**EXERCISES TO COMPLETE**
• a. Quote the passage of the restaurant review between "Friday & Saturday" and "Goose Le Fizz.", inclusive.
• b. Carry on the restaurant review from the point where it stops.

**TEXT PASSAGE**
————————
Friday, 20 July 2012

'Back In 5 Minutes' by the Disappearing Dining Club

Those lovely people at the Disappearing Dining Club have just opened their first permanent restaurant which is hidden at the back of a designer clothes shop on Brick Lane. It's cleverly called 'Back In 5 Minutes', and I recently had the privilege of checking it out. With only three tables accommodating up to 30 diners, 'Back In 5 Minutes' is a discreet, intimate restaurant with a sharing approach and offers different dining styles depending on the day you attend.

Wednesday is the Dining Club with a set 3 course sharing style menu served at 7.30pm. Diners share tables with friends and strangers alike. Dinner is £30 per head including a Grey Goose Le Fizz cocktail.

Friday & Saturday it opens as a normal restaurant taking bookings from 6.30pm, offering a simple a la carte menu at £25 for 2 courses or £30 for 3 courses plus a welcome glass of Grey Goose Le Fizz.

Sundays you can tuck into a traditional 3 course roast lunch at £30 per head. Think slow roast shoulder of pork or rump of spring lamb served with hearty salads and big desserts. A perfect way to while away a cosy Sunday afternoon with a few glasses of wine and some good friends.

Throughout the rest of the week, the venue is available for private lunch or dinner hire, or even drinks parties. It's an ideal place for a celebration, work function or just getting friends together to wine and dine with a twist. A simple wine list along with a range of tantalising cocktails are available to quench your thirst-buds.
————————
**DATA BLOCK**
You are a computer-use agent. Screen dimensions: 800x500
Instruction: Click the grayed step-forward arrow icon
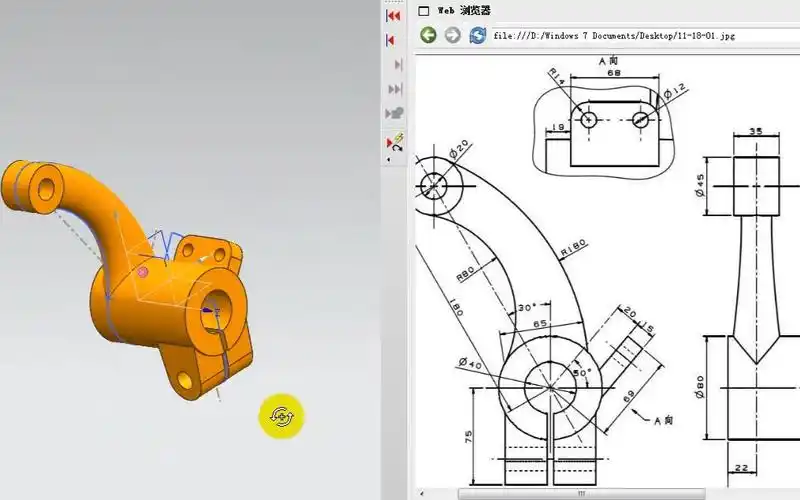[395, 65]
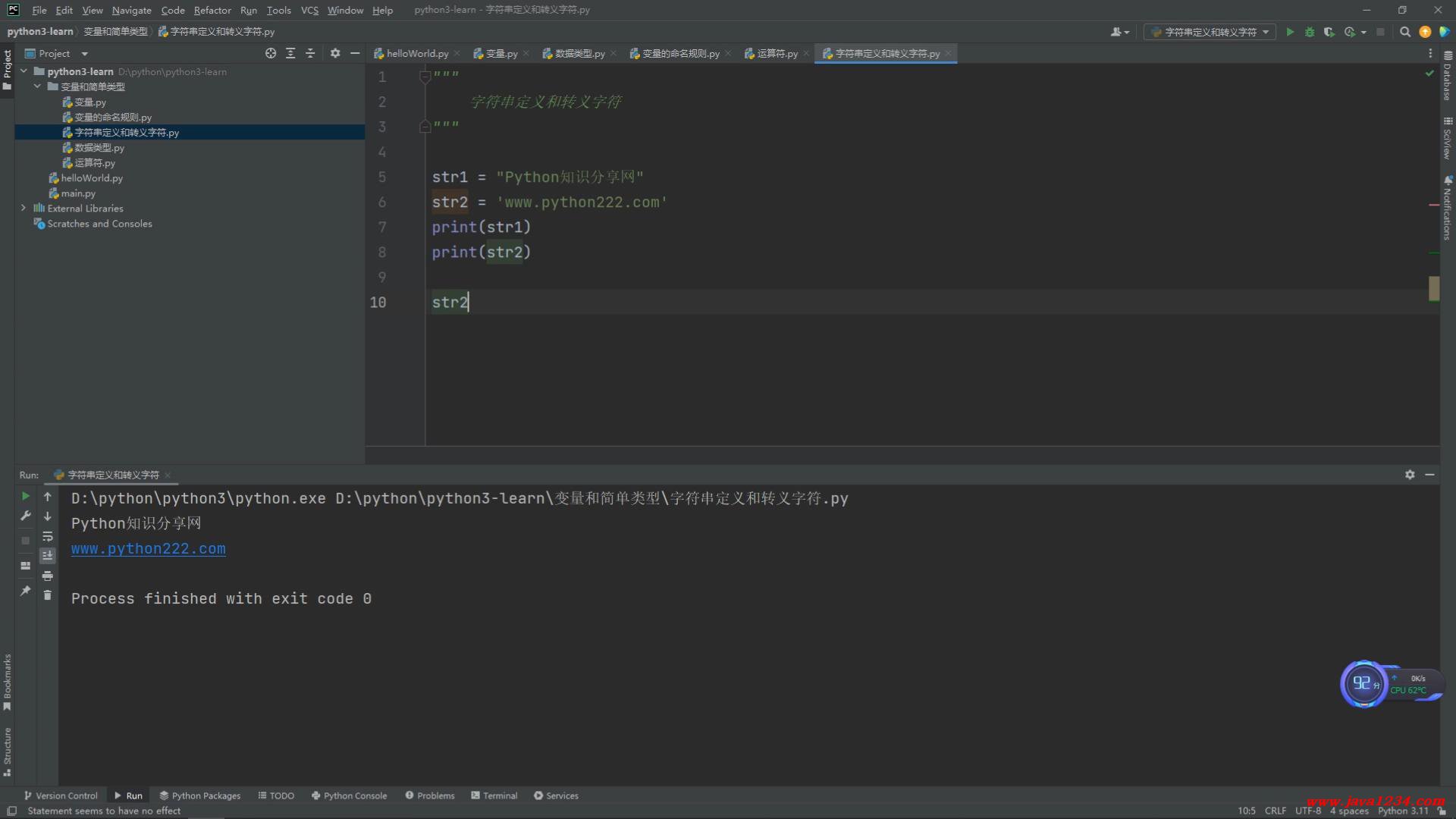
————————
**RESPONSES TO THE TASKS**
• a.
Friday & Saturday it opens as a normal restaurant taking bookings from 6.30pm, offering a simple a la carte menu at £25 for 2 courses or £30 for 3 courses plus a welcome glass of Grey Goose Le Fizz.

• b.
When I went, it was for a Wednesday Dining Club evening. I loved the secrecy of nipping into 'Ante', an unassuming clothes shop which you walk through to the back and down a few steps through a black curtain and into the hidden world of 'Back In 5 Minutes'. The decor is very retro, like dining in someone's front room from the 1950's. As for the food, haute cuisine it ain't, but it is very tasty and well presented. Being a sharing style vibe, there are lots of wooden boards going on. We had an array of poultry starters (which certainly weren't paltry) including chicken liver parfait, chicken hearts and smoked chicken pieces, served with rye bread and pickles. The main course was slow-roasted pork served with asparagus, Jersey Royals & prawns with a lemon & parsley dressing. Plus excellent crackling! It was classic Jam Roly Poly for pud which was disappointingly dry, but luckily there was loads of yummy custard to go with it.

For those unfamiliar with the Disappearing Dining Club, it's worth checking out their other events too. They host a dinner/dance for around 150 guests in an unusual location on the first Saturday of each month, as well as long weekend supper clubs in Devon, and the popular Scandinavian-themed Norse by Norsewest monthly dinner party. I attended their 'Too Much Is Never Enough' dinner held in a disused illegal gun shop which was great fun. A Disappearing Dining Club night is a memorable night!

Back In 5 Minutes
(hidden behind 'Ante' clothing shop)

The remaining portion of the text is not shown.